Managing invoices and accounts can be a time-consuming affair. Here are some tips to streamline – and stay on top of – your invoicing processes so you can get paid.
Invest in accounting software
One of the easiest ways to streamline your invoicing processes is to upgrade from your old Excel spreadsheet to digital accounting software. There’s a range of programs to choose from – some are free, others incur a one-off upfront cost or charge per month. Among those commonly used by small businesses are Xero, MYOB, Reckon, QuickBooks and Sage. The free options include Wave and Free Accounting by CPA.
The software you choose will ultimately depend on your budget and the size and needs of your business. For example, Xero offers multi team access, which is perfect for a small PR agency which needs to invoice and pay various writers and stylists. A sole trader would benefit from MYOB Premier service that keeps track of personal account withdrawals as well as business withdrawals.

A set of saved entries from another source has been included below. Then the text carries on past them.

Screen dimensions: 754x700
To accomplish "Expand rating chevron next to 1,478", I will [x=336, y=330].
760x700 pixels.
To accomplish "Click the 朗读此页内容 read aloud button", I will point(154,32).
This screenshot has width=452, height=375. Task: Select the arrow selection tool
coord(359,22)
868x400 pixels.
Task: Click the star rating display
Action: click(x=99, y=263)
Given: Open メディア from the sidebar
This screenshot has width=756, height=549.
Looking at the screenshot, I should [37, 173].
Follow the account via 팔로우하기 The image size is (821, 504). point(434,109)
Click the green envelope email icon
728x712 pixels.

Most of the above programs bring together invoice, expense and reporting functions and – when linked to your bank account – can tell you when an invoice has been processed. Other handy functions include revenue insights and automated emails to clients that have outstanding invoices owing. Just think, no more awkward emails to clients having to ask when you will be paid!
Get the details right
Don’t overlook small but important details when invoicing. Include all the relevant information a client needs to process your invoice, such as your business name, contact details, ABN, whether you charge GST, your payment terms and bank account details, and any information around the nature of work completed and who signed off on it.
For example, a graphic designer invoicing a studio for logo creation would include their name (or business name), contact details, ABN, bank account details, “logo creation” as a description of the work and the name of the person who approved the logo. It helps to create a Google Docs template with all the relevant information that can be easily edited and sent.
Ensure that your invoice is sent to the right person. For instance, a copywriting agency may ask all invoices to be sent directly to the finance team. Create a reference number for each invoice, that way you can easily follow up on any that aren’t paid on time.
Establish a routine
Invoicing can be something you come to avoid if you don’t make time for it. Schedule it in as a regular business activity that needs to be done – and stick to it. Make a Google calendar reminder (weekly, fortnightly or monthly) that will provide a pop-up reminder and keep you on track. Create a checklist for yourself of what needs to be done each time, such as processing expenses, sending and paying invoices and chasing overdue payments. If you’re time poor, look into hiring a bookkeeper and/or accountant to help you keep on top of it.
Make invoicing a priority. Outline your payment terms at the beginning of any projects or work. Send an invoice as soon as a project is complete and follow up soon after if an invoice hasn’t been paid. You’re likely to get a quick response or swift turnaround in payment if you are querying a payment that is two weeks late versus one that is six months overdue.
Should you fall behind in managing your invoicing, remind yourself it will probably delay payments to you. If that doesn’t motivate you – not much else will!